* Provided records

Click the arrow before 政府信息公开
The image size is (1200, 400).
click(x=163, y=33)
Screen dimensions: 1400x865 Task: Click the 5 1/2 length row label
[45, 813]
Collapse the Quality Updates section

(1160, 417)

* Exercise directions
Update the records above by replacing "row label" with "column label" wherever it occurs, and write out every line again with nothing else changed.

* Output for this exercise
Click the arrow before 政府信息公开
The image size is (1200, 400).
click(x=163, y=33)
Screen dimensions: 1400x865 Task: Click the 5 1/2 length column label
[45, 813]
Collapse the Quality Updates section

(1160, 417)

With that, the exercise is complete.